Primary hepatocytes were seeded at a density of 1 × 105 cells/cm2 and cultured initially at 37°C for 18 hrs with Williams' E medium (Sigma-Aldrich Japan) containing 10% FBS, 7 mM insulin (Wako), 7 mM dexamethasone (Sigma-Aldrich Japan) and 10 ng/mL human EGF (Peprotech). After the initial culture periods, these cells were cultured for 18 hrs at temperatures of 4, 10, 22, 33 and 37°C. To perform the metabolome analysis, hepatocytes were washed twice with 5% mannitol solution and were treated with 800 μL of methanol for 30 sec. The cell extracts were collected using 550 μL of Milli-Q water containing internal standards (H3304-1002, Human Metabolome Technologies, Inc., Tsuruoka, Japan) and centrifuged at 2,300 × g for 5 min. To remove some protein components, 800 μL of supernatants were filtered using a Millipore 5 kDa cut-off filter at 9,100 × g for 120 min at 4°C. Metabolome analysis using these samples was performed by a third-party service using CE-TOFMS (Human Metabolome Technology Inc.).

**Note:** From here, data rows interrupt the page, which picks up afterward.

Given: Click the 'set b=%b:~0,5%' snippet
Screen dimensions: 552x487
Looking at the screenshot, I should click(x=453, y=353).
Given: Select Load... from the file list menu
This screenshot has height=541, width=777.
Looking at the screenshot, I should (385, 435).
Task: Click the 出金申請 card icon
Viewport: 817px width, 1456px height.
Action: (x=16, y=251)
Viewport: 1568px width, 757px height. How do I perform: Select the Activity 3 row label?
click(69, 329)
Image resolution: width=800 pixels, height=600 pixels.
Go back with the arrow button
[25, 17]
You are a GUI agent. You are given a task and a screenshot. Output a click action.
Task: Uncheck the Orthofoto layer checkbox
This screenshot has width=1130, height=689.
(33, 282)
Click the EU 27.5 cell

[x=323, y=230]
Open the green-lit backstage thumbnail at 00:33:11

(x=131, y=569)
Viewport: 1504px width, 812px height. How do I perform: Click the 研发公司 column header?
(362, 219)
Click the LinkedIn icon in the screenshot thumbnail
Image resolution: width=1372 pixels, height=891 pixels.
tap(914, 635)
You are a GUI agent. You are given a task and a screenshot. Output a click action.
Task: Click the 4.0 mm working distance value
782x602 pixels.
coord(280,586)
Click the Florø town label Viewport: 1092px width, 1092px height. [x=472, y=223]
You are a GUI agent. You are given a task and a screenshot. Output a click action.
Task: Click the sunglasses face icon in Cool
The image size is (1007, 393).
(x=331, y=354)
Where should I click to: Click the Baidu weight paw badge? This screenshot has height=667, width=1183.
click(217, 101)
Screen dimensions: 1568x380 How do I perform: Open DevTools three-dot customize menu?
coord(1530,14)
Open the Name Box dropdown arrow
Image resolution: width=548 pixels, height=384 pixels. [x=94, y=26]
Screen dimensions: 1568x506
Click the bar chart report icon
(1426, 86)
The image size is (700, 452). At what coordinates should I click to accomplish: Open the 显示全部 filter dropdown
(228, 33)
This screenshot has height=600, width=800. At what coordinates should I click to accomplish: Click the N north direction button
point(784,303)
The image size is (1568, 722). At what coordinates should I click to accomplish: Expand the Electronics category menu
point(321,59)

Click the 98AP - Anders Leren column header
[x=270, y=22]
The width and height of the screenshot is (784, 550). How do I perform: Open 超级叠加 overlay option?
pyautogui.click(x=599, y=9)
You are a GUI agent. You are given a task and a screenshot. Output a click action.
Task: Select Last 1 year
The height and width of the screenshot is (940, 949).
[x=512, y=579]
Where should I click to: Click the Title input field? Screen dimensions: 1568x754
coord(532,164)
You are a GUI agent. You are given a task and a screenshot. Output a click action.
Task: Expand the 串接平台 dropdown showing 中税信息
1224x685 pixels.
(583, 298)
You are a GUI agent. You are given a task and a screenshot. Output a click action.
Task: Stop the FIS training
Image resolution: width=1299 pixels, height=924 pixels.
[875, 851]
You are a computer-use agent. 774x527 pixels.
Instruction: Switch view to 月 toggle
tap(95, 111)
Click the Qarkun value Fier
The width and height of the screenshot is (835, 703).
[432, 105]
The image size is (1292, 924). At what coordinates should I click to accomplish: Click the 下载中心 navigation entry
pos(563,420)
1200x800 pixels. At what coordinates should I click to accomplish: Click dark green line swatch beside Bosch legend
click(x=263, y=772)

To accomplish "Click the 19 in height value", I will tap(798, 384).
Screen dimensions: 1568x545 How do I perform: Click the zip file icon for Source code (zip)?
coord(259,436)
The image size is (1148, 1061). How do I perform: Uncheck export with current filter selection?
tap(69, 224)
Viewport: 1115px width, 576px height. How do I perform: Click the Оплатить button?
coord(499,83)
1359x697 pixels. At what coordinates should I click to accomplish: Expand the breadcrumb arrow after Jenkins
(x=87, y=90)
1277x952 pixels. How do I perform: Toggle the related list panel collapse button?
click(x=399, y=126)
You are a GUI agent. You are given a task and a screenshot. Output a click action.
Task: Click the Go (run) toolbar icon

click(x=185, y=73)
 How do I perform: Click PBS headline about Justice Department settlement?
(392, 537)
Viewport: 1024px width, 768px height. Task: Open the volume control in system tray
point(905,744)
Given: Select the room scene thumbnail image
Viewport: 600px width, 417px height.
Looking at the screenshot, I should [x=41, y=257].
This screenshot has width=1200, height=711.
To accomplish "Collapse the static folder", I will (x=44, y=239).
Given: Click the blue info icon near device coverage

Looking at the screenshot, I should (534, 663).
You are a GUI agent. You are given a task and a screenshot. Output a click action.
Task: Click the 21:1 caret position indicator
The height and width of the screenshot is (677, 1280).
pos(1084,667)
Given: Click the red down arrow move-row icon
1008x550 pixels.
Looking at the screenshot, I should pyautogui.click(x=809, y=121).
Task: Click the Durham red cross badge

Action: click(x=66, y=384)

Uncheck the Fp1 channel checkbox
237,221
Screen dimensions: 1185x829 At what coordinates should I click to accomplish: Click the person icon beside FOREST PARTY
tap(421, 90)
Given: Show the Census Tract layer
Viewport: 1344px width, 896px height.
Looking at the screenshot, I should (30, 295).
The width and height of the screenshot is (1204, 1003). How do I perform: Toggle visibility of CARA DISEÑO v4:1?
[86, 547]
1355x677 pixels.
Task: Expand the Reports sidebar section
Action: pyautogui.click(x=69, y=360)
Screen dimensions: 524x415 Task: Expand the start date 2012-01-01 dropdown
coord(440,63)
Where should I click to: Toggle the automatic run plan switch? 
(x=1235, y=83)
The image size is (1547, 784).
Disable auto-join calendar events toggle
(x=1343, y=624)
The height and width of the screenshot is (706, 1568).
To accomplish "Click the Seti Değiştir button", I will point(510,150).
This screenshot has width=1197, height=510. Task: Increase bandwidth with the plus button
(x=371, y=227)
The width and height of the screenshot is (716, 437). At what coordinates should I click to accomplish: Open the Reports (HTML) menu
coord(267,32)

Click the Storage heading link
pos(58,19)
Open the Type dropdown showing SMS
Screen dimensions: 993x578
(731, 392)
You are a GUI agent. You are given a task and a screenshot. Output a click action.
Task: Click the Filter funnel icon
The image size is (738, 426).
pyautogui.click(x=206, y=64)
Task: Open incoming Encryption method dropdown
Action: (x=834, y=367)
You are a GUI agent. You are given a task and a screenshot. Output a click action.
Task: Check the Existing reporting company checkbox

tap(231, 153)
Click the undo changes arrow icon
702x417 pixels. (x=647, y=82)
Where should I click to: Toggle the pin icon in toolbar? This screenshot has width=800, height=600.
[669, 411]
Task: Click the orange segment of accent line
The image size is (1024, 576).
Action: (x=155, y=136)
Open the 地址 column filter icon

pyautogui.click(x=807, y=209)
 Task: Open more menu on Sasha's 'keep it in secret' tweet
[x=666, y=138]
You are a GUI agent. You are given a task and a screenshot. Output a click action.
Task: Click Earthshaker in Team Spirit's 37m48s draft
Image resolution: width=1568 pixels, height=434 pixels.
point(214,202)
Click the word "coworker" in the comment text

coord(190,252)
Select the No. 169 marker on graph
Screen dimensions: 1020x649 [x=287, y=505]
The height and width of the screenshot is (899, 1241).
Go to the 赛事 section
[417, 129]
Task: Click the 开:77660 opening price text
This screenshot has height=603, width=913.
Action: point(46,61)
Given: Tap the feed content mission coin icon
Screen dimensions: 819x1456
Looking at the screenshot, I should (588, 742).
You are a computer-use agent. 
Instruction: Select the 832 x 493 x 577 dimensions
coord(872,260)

Statistical classification of metabolites in hepatocytes

Our study classified the metabolites in hepatocytes to analyse intracellular metabolism comprehensively as a function of culture temperature. We used Welch's t-test for major metabolites, which were drawn in the metabolic pathway map, to determine p-values for the comparison of compound levels between low temperatures and high temperatures (mean values of the 4 and 10°C culture groups versus mean values of the 22, 33 and 37°C culture groups). We classified the significantly higher metabolite accumulation of the 22, 33 and 37°C culture conditions compared with 4 and 10°C culture as Group 1 and Group 2 consisted of higher metabolite accumulation in the 4 and 10°C culture conditions compared with the 22, 33 and 37°C cultures. Group 3 consisted of the accumulated metabolites dependent on the temperature increase and Group 4 consisted of the metabolites whose relative concentrations were not significantly different at different temperature (Supplementary Table 1). The categorised metabolites that exhibited a 1.4-fold change or more in Groups 1 to 3 were summarised (Table 1) and arranged in a representative metabolic pathway map (Fig. 2c and Supplementary Fig. 3).

Statistical analysis

Statistical significance was determined based on a two-tailed Welch's t-test. Survival rate analysis used Kaplan-Meier methods and statistical analysis was performed by using log-rank tests in the statistical software Prism 6.